Sehr interessant ist der Euphemismus, den die obersten Richter verwenden. Sie sagen: Es ist wahr, dass der Kongress verfassungswidrig gehandelt hat. Dennoch soll legitimiert gewesen sein, das zu tun. Einerseits sagen sie, dass Castillo das Parlament nicht auflösen konnte, weil Vertrauensabstimmungen ausstanden. Andererseits sagen sie, der Kongress musste Castillo stürzen, weil es sonst zu einem Staatsstreich durch Castillo gekommen wäre.
Wie schauen Lateinamerikas Regierungen auf den Fall?
Das gesamte progressive Spektrum in Lateinamerika unterstützt die Sache von Castillo. Mexiko und Kolumbien stehen in der ersten Reihe der Verteidiger, auch Bolivien und Honduras machen sich für Castillo stark. Sie sagen, dass er Opfer eines Staatsstreichs geworden ist.
Was ist mit Luiz Inácio »Lula« da Silva, dem einflussreichen Präsidenten Brasiliens?
Lula schweigt. Er ist nicht mehr der gleiche Lula wie vor zehn oder 15 Jahren. Es sieht so aus, als ob die Haltung des konservativeren Außenministeriums die seine Haltung beeinflusst hat. Lulas Schweigen ist gravierend. Erstens, weil er selbst Opfer der brasilianischen Justiz war, als ihn 2017 Sergio Moro, damals Bundesrichter, ins Gefängnis schickte und Lula deshalb 2018 nicht bei den Wahlen gegen den ultrarechten Jair Bolsonaro antreten konnte. Danach ernannte Bolsonaro den Richter, der Lula ins Gefängnis gesteckt hatte, zum Justizminister. Damit wurde die mangelnde Unabhängigkeit dieses Richters sehr deutlich. Lula ist sich sehr wohl bewusst, wie das Justizsystem in Lateinamerika funktioniert. Deshalb ist sein Schweigen zum Fall Castillos schwer nachzuvollziehen.
Haben Sie eine Erklärung?
Brasilien hat viele wirtschaftliche Interessen in Peru. Dort ist 2024 der erste von China kontrollierte Hafen Südamerikas eröffnet worden: der Tiefwasserhafen Chancay. Brasilien ist daran beteiligt und möchte mit China eine Bahn bauen, die alle Güter von Brasilien zum peruanischen Hafen transportiert, um von dort aus Zugang zum Pazifik zu haben. Das würde dem Land ermöglichen, sowohl Zugang zum Atlantik als auch zum Pazifik zu haben. Brasilien hat also geopolitische und wirtschaftliche Interessen, die es über die Kritik an der verfassungswidrigen Absetzung Castillos stellt. Für mich ist das traurig, weil wir Lula unterstützt haben, als er Opfer war. Jetzt nimmt er eine falsche Haltung im peruanischen Fall eingenommen. Lula als politische Figur des Progressivismus auf globaler und regionaler Ebene steht damit infrage. Es ist, als hätte der Aufenthalt im Gefängnis seine Wirkung auf ihn gehabt.

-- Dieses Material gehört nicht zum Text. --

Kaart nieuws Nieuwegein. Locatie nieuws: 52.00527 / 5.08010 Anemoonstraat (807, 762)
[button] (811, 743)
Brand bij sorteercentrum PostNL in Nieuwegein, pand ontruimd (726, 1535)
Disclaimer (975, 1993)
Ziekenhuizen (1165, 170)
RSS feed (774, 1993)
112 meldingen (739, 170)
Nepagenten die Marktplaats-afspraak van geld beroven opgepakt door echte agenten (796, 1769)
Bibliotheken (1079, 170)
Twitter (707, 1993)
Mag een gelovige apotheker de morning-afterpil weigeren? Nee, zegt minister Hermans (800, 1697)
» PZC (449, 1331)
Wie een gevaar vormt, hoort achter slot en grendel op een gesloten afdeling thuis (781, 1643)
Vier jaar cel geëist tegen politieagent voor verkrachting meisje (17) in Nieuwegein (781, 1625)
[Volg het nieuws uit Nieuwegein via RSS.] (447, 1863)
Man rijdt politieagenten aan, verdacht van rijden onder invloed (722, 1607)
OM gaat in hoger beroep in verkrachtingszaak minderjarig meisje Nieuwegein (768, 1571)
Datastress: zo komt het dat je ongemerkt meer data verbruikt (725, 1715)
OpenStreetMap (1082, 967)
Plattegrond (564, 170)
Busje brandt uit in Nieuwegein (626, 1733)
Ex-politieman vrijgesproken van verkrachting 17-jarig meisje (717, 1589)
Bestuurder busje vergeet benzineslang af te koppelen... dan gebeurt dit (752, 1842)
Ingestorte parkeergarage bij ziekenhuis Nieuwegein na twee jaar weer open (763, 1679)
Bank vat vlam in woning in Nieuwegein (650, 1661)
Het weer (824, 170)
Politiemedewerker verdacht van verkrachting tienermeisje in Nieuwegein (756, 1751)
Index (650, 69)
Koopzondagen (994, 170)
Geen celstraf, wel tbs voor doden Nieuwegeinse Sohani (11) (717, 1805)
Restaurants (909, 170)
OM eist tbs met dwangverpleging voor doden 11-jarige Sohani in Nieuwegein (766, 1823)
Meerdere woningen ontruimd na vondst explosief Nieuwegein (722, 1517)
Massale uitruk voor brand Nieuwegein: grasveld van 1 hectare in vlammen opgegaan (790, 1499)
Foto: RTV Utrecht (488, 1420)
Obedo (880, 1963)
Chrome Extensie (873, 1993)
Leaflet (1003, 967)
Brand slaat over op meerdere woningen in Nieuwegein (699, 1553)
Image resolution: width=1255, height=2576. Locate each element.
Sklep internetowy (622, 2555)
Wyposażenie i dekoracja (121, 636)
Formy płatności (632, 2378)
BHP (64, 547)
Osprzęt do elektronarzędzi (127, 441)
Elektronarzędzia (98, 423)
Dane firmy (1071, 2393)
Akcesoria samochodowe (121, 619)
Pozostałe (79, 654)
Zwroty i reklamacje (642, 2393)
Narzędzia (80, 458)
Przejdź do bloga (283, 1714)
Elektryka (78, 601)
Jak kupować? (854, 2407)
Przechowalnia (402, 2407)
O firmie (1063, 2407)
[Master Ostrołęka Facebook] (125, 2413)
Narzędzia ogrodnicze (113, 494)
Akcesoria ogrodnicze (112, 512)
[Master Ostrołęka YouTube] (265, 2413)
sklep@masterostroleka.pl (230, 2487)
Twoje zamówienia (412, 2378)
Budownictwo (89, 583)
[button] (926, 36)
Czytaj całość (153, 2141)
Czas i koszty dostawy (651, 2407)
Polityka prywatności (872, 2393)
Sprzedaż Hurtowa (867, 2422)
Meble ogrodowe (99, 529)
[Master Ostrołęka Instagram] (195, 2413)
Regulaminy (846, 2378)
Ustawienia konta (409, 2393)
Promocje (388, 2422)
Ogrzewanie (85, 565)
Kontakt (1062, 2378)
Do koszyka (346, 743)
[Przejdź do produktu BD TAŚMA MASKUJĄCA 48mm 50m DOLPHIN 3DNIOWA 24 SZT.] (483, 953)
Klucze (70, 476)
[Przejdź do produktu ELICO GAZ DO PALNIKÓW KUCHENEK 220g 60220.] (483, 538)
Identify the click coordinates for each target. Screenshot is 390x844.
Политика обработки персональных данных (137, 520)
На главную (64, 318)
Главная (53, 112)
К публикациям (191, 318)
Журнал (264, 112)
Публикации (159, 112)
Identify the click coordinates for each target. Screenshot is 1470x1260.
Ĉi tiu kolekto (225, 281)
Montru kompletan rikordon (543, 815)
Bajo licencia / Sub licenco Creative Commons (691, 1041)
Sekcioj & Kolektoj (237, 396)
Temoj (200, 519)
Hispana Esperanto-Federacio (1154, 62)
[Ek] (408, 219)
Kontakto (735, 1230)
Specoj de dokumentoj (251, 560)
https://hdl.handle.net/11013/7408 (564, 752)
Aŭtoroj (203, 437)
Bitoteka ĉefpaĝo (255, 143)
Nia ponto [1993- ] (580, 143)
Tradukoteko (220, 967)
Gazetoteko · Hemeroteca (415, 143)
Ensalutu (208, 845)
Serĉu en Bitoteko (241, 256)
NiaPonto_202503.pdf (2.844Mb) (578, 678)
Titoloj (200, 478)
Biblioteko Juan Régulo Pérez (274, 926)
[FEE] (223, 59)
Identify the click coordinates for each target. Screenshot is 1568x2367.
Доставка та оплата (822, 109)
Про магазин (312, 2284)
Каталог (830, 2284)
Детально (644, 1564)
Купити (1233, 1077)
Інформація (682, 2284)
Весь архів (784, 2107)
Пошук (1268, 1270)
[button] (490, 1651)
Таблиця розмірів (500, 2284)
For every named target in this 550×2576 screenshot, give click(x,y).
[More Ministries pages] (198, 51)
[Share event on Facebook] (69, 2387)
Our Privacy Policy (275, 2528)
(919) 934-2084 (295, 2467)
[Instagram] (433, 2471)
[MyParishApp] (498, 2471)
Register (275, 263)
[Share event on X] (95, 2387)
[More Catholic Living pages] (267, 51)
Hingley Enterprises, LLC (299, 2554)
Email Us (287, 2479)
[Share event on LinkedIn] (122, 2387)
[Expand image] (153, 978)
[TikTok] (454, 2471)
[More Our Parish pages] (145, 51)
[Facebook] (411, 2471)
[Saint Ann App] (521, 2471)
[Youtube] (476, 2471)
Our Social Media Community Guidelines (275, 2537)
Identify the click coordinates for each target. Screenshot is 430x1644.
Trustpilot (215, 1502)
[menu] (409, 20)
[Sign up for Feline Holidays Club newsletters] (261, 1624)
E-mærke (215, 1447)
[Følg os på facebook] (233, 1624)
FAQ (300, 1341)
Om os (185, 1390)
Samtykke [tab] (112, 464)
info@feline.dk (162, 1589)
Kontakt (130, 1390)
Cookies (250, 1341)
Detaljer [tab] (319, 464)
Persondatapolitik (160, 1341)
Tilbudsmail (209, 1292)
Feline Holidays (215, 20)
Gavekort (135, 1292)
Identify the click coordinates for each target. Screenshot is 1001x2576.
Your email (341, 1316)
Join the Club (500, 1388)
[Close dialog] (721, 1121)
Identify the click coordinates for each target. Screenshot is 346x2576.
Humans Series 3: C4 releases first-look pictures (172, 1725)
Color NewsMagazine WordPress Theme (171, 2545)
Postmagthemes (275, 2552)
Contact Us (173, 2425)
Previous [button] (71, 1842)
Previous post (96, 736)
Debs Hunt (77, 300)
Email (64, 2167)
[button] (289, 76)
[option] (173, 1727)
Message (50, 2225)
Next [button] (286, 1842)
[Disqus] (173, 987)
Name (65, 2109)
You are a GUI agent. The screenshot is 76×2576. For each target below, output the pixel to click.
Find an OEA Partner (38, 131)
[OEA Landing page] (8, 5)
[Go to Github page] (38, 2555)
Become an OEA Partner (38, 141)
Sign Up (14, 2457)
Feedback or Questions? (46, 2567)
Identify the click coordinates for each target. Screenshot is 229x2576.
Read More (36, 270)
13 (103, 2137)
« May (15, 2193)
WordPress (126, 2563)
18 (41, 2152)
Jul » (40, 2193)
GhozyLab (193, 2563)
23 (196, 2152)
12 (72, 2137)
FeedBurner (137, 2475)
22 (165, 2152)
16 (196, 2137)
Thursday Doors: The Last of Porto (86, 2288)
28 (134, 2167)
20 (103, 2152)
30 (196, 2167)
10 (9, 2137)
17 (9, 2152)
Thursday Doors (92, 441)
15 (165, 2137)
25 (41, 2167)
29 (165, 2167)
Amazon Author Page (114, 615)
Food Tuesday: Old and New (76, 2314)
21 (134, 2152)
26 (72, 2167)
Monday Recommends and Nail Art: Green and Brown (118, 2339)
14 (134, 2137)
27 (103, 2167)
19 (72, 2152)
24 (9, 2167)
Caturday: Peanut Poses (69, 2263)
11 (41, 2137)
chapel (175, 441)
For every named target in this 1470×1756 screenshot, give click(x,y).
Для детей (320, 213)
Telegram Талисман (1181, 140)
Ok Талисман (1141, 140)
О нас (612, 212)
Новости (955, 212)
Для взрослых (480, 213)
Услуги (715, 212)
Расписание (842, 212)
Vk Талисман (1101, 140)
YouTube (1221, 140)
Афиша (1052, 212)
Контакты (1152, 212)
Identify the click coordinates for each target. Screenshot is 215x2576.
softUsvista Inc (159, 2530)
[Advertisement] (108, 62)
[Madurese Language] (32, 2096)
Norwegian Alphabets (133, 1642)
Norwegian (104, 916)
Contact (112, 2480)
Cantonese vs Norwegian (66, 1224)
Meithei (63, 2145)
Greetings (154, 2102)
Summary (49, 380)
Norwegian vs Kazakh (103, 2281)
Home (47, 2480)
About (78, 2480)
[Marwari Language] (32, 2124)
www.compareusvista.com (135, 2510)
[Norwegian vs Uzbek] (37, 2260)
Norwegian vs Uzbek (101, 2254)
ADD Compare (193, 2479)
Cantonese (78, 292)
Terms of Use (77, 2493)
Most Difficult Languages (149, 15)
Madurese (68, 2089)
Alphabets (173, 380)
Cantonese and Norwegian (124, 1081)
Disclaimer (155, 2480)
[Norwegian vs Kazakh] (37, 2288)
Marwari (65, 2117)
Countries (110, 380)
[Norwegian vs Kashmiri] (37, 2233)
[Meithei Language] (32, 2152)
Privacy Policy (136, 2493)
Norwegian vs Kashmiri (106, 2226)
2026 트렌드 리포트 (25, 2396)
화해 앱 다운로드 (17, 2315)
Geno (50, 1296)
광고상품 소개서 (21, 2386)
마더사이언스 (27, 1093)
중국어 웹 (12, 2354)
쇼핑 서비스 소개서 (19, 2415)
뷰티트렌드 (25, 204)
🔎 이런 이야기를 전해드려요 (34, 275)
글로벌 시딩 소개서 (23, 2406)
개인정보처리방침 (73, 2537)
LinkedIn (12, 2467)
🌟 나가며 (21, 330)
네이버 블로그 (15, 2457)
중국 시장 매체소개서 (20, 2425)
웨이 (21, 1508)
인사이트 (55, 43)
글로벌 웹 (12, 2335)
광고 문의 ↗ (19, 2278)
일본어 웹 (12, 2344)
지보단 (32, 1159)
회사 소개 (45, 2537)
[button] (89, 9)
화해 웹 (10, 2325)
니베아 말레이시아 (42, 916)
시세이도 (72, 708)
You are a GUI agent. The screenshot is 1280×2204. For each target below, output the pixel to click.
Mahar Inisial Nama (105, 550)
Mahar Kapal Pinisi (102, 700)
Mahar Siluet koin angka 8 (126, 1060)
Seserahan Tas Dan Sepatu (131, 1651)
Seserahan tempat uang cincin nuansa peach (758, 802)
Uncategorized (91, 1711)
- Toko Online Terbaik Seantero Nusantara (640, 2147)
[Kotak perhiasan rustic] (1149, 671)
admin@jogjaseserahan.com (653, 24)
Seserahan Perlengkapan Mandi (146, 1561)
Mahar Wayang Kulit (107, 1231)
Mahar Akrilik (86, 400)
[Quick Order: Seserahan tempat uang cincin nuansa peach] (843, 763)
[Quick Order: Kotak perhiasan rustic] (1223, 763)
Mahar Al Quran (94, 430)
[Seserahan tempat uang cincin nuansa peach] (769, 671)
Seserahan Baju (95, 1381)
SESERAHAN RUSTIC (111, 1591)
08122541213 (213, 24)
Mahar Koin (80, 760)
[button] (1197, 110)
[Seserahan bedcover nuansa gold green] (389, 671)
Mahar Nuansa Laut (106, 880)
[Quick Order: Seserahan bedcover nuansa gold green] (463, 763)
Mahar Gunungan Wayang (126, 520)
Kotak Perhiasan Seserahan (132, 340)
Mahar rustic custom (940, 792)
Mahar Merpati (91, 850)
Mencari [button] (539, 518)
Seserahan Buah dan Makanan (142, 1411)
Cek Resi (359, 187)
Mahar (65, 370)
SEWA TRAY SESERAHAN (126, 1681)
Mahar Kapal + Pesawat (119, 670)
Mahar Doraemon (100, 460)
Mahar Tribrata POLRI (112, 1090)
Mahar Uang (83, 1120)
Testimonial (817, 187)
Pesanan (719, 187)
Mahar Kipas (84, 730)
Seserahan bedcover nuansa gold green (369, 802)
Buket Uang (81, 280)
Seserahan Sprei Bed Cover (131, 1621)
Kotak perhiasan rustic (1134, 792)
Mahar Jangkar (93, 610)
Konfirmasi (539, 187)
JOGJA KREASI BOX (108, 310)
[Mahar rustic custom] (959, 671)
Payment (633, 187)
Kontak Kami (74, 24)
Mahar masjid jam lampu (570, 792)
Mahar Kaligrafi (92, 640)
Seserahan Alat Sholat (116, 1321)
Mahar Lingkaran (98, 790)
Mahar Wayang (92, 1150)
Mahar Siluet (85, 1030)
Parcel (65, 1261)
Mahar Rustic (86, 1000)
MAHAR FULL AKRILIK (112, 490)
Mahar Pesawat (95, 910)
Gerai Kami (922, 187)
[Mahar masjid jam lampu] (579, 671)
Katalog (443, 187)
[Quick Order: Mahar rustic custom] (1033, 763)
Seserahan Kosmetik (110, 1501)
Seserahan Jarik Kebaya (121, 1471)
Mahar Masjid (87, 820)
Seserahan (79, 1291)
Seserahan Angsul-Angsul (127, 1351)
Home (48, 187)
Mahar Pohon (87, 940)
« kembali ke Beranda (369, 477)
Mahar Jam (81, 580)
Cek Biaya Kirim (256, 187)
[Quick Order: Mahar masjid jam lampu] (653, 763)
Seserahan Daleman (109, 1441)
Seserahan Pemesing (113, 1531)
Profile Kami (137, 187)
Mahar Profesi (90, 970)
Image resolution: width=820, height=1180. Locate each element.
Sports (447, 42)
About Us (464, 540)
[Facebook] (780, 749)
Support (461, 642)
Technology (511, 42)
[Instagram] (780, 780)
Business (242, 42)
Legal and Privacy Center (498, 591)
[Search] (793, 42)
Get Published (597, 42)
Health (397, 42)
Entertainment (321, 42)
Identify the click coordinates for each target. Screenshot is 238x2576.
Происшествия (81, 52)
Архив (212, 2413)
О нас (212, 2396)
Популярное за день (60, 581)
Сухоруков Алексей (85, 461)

Sie sind inzwischen vor das UN-Menschenrechtskomitee in Genf gezogen. Wie ist der Stand?
Wir haben uns im Juli entschieden, den Fall aus dem interamerikanischen System zu nehmen, weil wir nichts mehr von der Organisation Amerikanischer Staaten (OAS) und dem Interamerikanischen Gerichtshof erwarten. Die blieben seit der Verhaftung untätig. Bei der juristischen Verfolgung von Evo Morales in Bolivien, bei Rafael Correa in Ecuador, bei Lula in Brasilien – die OAS hat nichts unternommen, und sie wird auch bei Pedro Castillo nichts tun. Deshalb haben wir beschlossen, den Fall an die Uno zu übergeben.
Mit welchem Ziel?
Wir wollen, dass die Uno feststellt, dass die bürgerlichen und politischen Rechte von Castillo als Präsident verletzt wurden und die der peruanischen Bürger, die eine Präsidentin haben, die von ihnen nicht gewählt wurde. Unser Hauptziel ist es, Lulas Schweigen im Fall Peru zu brechen.